The joyful theology of Christmas
What does Matthew teach us about Christmas?
07 DECEMBER 2019 · 11:00 CET
Today we aim to extract eight important lessons from Matthew 1:18-20 so as to rejoice in the mercy of the Most High this Christmas season.
The text reads thus:
“Now the birth of Jesus Christ was on this wise: “When as his mother Mary was espoused to Joseph, before they came together, she was found with child of the Holy Ghost.
Then Joseph her husband, being a just man, and not willing to make her a public example, was minded to put her away privately.
“But while he thought on these things, behold, the angel of the Lord appeared unto him in a dream, saying: Joseph, son of David, fear not to take unto yourself Mary your wife: for that which is conceived in her is of the Holy Ghost”.
Praise God for the incarnation!
Now here are the eight observations:
Matthew’s goal in writing his Gospel is to convince his fellow Jews that Jesus of Nazareth is the Christ, the prophesied Messiah.
This explains why he pens the first seventeen verses showing that Jesus is both the “son of Abraham” and the “son of David”.
In verse 18, the action commences. By means of the virginal conception, Matthew highlights how Jesus is the fulfilment of a messianic prophesy registered in Isaiah 7:14, “Behold, a virgin shall be with child, and shall bring forth a son, and they shall call his name Emmanuel”.
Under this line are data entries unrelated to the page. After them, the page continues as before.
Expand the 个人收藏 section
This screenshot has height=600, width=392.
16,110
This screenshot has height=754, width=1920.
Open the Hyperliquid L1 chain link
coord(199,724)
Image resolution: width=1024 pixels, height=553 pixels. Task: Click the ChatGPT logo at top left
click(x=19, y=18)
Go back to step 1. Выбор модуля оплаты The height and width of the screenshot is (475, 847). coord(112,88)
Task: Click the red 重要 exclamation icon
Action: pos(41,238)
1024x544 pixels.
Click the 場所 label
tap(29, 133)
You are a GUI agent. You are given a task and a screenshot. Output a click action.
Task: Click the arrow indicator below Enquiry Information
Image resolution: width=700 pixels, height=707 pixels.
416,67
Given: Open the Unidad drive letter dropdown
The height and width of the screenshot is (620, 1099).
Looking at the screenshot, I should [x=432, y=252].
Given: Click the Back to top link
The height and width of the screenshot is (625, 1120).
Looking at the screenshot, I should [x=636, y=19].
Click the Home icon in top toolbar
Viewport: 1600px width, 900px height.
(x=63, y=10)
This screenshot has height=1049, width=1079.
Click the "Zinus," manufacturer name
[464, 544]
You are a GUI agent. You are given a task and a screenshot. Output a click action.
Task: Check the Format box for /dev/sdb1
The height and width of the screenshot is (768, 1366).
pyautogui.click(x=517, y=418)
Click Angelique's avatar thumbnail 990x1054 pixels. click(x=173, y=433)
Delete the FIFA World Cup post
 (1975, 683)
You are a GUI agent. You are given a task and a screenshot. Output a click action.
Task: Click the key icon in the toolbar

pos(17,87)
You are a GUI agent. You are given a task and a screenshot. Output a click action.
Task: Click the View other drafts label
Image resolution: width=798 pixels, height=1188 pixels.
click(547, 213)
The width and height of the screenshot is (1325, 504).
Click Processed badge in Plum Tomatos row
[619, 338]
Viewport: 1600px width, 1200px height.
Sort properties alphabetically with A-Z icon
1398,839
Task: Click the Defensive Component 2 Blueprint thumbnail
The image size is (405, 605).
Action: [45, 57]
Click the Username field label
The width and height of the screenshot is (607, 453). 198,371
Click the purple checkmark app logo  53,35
As well as pointing out that Jesus is the messiah, the text also reveals that Jesus is “more than” the Christ. According to the promise of Isaiah 7:14 Jesus would be Emmanuel, that is: “God with us”.
Jesus Christ is God. He is the second person of the blessed Trinity. Matthew 1:21 also indicates that Christ is divine as he was given the name Jesus so as to save his people from their sins.
But who can save except God? Who can forgive sins but the Almighty? What Matthew wants to make clear from the outset is that Jesus is much more important than the messiah. He is God incarnate! Wow!
Since Jesus was born of Mary, we can defend the doctrine of the humanity of Christ. The Jesus of Scripture is not some kind of ghost-like figure as in Docetism.
If Christ had not assumed a human nature, he could not have redeemed Adam’s fallen descendents.
Another important detail is that the work of the Spirit of God in conceiving baby Jesus helps us appreciate the impeccability of Christ. Jesus was born of Joseph’s seed.
Therefore he did not inherit a sinful nature. If Christ were a sinner, he could not be our Redeemer.
Now, whilst it is true that Joseph did not beget Jesus, could Christ not have inherited the sinful nature of his mother, Mary?
It is here where the Vatican appeals to the fictitious doctrine of the ‘Immaculate Conception’, accepted as Roman dogma in 1854, which professes that Mary herself was born without original sin.
The New Testament, however, begs to differ. Not only does it teach that Mary was a sinner but it does not answer the question regarding the relationship between Jesus’ impeccability and the sinfulness of his mother.
A sober answer would be to state that God, in some sovereign manner, protected his beloved Son from being polluted by Mary’s sin.
Some interpret the conception of Christ as a so-called “second creation”, that is, Jesus is born as the Second Adam. Just as Adam was not born of man, neither was Christ.
God, in the beginning, created Adam from the virgin land of Eden. Here, in the incarnation, the virgin ground is Mary. And where the first woman was taken from a man; now the Second Man is taken from a woman.
In the passage we also learn how the Holy Spirit is able to produce life in the virgin’s womb. In this sense, Matthew is faithful to the doctrine of the Spirit taught in Job and Psalms because there the creating power of the Spirit is stressed.
By emphasizing Jesus’ birth of the Spirit, the apostle proves that the Holy Spirit is God as only God can create life where none exists.
There is an additional proof in the text that draws our attention to the deity of the Spirit, namely, the designation “Holy Spirit” (vv. 18, 20). Who is holy but God?
The expression “Holy Spirit” was not invented by Matthew but came from Israel’s Old Testament (Psalm 51:11 and Isaiah 63:10).
One final observation is how the Spirit works via physical realities such as human bodies. If the Spirit wrought the incarnation, then he is in contact with the world of flesh and blood.
The Spirit cannot be relegated to the sphere of the human mind or spirit.
Regarding Christ, we can note how he is: the messiah, God, man, impeccable and the Second Adam.
With respect to the Spirit: he creates therefore he is God, he is holy therefore he is God and he does not only work in the “spiritual” realm but also within the physical sphere.
Once more: praise be to God Almighty for the miracle of Christmas!
Merry Christmas to all you followers of Evangelical Focus!